**Exercise**
Among the lines below, take the one holding "[dribbble] (442, 17)", the one holding "Iniciar sesión (534, 16)", and all lines between them. Set them down exactly.

**Working data**
= = = = =

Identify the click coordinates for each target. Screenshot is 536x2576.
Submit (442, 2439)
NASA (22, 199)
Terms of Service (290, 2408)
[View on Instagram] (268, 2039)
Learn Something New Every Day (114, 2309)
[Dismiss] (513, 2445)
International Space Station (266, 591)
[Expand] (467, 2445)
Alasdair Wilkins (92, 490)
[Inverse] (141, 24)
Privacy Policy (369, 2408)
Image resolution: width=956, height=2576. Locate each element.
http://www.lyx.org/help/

= = = = =

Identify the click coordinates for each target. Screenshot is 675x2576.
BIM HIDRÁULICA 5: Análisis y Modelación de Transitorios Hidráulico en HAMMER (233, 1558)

= = = = =

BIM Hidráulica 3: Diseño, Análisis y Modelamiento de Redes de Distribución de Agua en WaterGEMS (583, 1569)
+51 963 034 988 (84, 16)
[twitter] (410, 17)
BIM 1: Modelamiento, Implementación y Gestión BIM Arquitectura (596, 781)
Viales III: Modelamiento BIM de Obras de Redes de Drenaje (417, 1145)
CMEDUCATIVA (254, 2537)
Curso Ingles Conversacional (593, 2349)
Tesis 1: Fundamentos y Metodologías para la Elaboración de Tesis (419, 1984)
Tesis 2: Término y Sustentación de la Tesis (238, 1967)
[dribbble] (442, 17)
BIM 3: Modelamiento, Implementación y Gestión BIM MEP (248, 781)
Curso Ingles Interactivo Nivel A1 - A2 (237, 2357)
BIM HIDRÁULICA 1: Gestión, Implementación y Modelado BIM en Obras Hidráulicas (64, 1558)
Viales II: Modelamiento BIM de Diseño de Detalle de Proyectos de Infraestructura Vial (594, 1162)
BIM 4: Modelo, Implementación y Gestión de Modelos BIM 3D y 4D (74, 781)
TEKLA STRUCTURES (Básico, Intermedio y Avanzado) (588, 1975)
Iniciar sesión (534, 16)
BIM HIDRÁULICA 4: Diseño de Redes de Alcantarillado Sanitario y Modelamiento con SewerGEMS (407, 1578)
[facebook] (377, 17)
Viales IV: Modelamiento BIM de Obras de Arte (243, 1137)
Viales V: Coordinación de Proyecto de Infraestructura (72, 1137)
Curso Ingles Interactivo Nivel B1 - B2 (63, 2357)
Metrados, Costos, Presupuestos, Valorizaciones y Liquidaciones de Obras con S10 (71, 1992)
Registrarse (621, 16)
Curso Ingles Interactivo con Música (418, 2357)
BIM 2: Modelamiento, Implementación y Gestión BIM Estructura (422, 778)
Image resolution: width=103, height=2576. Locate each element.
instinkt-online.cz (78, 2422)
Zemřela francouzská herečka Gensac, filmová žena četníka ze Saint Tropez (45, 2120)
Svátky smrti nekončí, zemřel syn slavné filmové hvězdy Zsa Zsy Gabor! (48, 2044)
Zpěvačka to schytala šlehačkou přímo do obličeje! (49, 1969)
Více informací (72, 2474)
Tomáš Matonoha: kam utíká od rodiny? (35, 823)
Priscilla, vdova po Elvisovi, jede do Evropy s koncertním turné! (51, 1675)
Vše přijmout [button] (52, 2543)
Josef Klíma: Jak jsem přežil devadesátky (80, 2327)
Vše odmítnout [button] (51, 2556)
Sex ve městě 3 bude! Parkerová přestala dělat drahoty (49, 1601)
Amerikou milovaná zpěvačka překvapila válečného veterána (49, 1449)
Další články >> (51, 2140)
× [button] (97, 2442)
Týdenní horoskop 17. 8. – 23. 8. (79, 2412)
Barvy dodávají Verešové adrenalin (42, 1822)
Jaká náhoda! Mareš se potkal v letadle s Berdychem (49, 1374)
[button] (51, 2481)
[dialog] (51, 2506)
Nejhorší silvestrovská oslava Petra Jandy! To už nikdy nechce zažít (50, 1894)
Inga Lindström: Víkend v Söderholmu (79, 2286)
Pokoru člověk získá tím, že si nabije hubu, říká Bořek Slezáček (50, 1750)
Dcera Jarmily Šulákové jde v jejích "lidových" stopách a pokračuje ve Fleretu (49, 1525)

= = = = =

**Reply to the exercise**
[dribbble] (442, 17)
BIM 3: Modelamiento, Implementación y Gestión BIM MEP (248, 781)
Curso Ingles Interactivo Nivel A1 - A2 (237, 2357)
BIM HIDRÁULICA 1: Gestión, Implementación y Modelado BIM en Obras Hidráulicas (64, 1558)
Viales II: Modelamiento BIM de Diseño de Detalle de Proyectos de Infraestructura Vial (594, 1162)
BIM 4: Modelo, Implementación y Gestión de Modelos BIM 3D y 4D (74, 781)
TEKLA STRUCTURES (Básico, Intermedio y Avanzado) (588, 1975)
Iniciar sesión (534, 16)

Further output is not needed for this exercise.